Bu yazımızda sıkça karşılaştığımız bir soruya değinmek istedik. Marka tescil sürecine başlanırken karşılaştığımız en temel sorulardan biri de marka tescil başvurusunun kapsamının ne olduğudur. Bir başvuru ile birden fazla marka tescil edilebilir mi? Marka tescil başvurusu ile nasıl bir koruma elde edilebilir? Markanın hangi unsurları korunabilir? Bu sorular ışığında marka hakkı kapsamını kısaca ifade etmeye çalışacağız.
Öncelikle Sınai Mülkiyet Kanunu 4. Maddesi uyarınca marka; bir teşebbüsün mal ve/veya hizmetlerini bir başka teşebbüsün mal ve/veya hizmetlerinden ayırt etmeye yarayan isim, soy isim, kelime ve sayı kombinasyonları, logo, ses, hareket, renk veya renk kombinasyonları, hashtag (#) markaları, slogan markaları, üç boyutlu markalar gibi birçok şekilde somutlaşabilen her türlü işarettir. Bu hususta önemli olan, marka olarak belirlenen işaretin, kullanılacağı mal veya hizmet bakımından ayırt edici olmasıdır.
Makalemizin ana sorusunun cevabını iyi anlayabilmek için marka tescilinde kullanılan Nice sınıflandırmasına değinmek gerekir. 34 mal sınıfı ile 11 hizmet sınıfı olmak üzere toplamda 45 mal veya hizmet sınıfı bulunmaktadır. Uluslararası Nice anlaşması uyarınca kabul edilmiş bu sınıflar bakımından markanın kullanılacağı mal ve/veya hizmetler tespit edilerek Nice sınıflandırması belirlenir. Bu bakımdan incelendiğinde marka birden fazla sınıfta tescil edilmesi halinde, tescil edildiği her sınıf bakımından koruma elde eder. Dolayısıyla örneğin üç sınıflı bir marka başvurusu, marka sahibine ayrı ayrı sınıflarda üç marka koruması kazandırmış olacaktır.
Ancak sorumuzu farklı bir yönden incelediğimizde bir marka başvurusunda birden fazla işaret tescil edilebilir mi sorusu ortaya çıkmaktadır. Bu sorumuzun cevabı ise kesinlikle hayırdır. Her marka tescil başvurusunda tek bir işaret için tescil talebinde bulunulabilir. Hatta ilave etmek gerekir ki marka tescil başvurusunda Türk Patent ve Marka Kurumu’na sunulan işarette sonradan da bir değişiklik yapmak mümkün değildir. İşarette yapılan değişiklik için ayrıca başvuruda bulunulması gerekir. Hukukta egemen olan usul esastan önce gelir ilkesi Türk Patent ve Marka Kurumu tarafından da katı şekilde benimsenmekte ve Sınai Mülkiyet Kanunu’nun Uygulanmasına Dair Yönetmelik uyarınca belirlenen şekil kurallarına titizlikle uyulmaktadır.

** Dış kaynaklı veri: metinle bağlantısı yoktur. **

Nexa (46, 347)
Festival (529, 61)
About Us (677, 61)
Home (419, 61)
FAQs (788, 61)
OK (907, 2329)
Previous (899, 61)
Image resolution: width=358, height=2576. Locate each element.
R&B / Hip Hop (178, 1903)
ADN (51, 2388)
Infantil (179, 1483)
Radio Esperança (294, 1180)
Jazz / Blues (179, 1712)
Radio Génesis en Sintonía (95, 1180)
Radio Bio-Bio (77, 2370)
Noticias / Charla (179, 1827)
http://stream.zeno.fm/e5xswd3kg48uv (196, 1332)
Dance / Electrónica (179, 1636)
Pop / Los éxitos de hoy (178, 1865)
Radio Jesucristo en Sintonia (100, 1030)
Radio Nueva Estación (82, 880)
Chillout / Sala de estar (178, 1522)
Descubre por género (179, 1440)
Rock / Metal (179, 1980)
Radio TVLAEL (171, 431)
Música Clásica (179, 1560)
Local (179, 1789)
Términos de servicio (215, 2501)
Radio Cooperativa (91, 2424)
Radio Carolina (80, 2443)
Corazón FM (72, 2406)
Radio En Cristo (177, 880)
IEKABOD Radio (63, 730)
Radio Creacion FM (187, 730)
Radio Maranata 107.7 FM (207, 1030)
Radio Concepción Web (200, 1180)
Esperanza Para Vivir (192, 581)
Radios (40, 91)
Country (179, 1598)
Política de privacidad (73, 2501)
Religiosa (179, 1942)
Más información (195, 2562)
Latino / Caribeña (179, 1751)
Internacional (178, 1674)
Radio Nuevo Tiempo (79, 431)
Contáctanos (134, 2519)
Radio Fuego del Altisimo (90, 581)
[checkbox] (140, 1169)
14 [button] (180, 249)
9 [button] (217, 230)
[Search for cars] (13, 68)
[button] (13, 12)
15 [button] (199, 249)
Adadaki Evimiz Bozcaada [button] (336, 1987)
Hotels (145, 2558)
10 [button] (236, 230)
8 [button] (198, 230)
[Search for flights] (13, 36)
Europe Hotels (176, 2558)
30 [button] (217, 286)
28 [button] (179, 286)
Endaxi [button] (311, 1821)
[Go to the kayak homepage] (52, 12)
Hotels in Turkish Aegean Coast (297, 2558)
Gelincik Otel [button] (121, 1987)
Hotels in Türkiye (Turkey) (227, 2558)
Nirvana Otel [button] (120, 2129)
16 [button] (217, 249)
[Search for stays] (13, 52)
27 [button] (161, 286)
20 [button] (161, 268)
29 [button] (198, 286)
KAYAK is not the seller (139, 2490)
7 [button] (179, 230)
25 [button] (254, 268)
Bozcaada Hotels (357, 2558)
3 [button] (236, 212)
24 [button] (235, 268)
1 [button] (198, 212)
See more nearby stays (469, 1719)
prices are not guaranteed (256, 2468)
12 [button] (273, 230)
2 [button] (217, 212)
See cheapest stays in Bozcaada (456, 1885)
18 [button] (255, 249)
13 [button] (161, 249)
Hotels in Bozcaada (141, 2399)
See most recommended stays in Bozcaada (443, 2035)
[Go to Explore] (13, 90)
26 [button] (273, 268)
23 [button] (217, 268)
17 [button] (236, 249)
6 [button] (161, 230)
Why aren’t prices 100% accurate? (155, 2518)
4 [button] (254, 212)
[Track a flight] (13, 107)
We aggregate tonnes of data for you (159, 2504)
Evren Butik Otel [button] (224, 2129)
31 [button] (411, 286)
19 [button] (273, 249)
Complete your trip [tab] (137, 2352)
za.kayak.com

Şekil kuralları, marka olarak tescil edilecek işaretin renk, hareket, ses veya üç boyutlu marka olması durumlarına göre farklı özellikler de gösterebilmektedir. Örneğin; renk markası tescili amaçlanıyorsa Kurum, marka başvurusunda bulunması gereken şekli belgelerin yanında, renk görseli ile bu rengin uluslararası renk kodlamasına karşılık gelen kodunun da belirtilmesini isteyecektir. Belirtilmemesi halinde ise önce eksiklik bildiriminde bulunarak başvuru sahibine iki ay süre tanıyacak, eksikliğin bu süre içinde giderilmemesi halinde de başvuruyu işlemden kaldıracaktır. Nitekim şekli eksikliklerin önemli bir kısmı marka tescil başvuru tarihinin kesinleşmesine de etki etmektedir. Örneğin; renk markaları bakımından pantone kodu belirtilmeyen bir başvuruda bulunulmuş ve iki aylık süre verilmiş ve başvuru sahibi bu iki aylık süre içinde eksikliği gidermiş ise, marka tescil başvurusu eksikliğin giderildiği tarih, saat ve dakika itibari ile kesinleşecektir. Başvurunun kesinleşmesi marka hukuku bakımından benimsenen öncelik ilkesi bakımından büyük önem taşımaktadır.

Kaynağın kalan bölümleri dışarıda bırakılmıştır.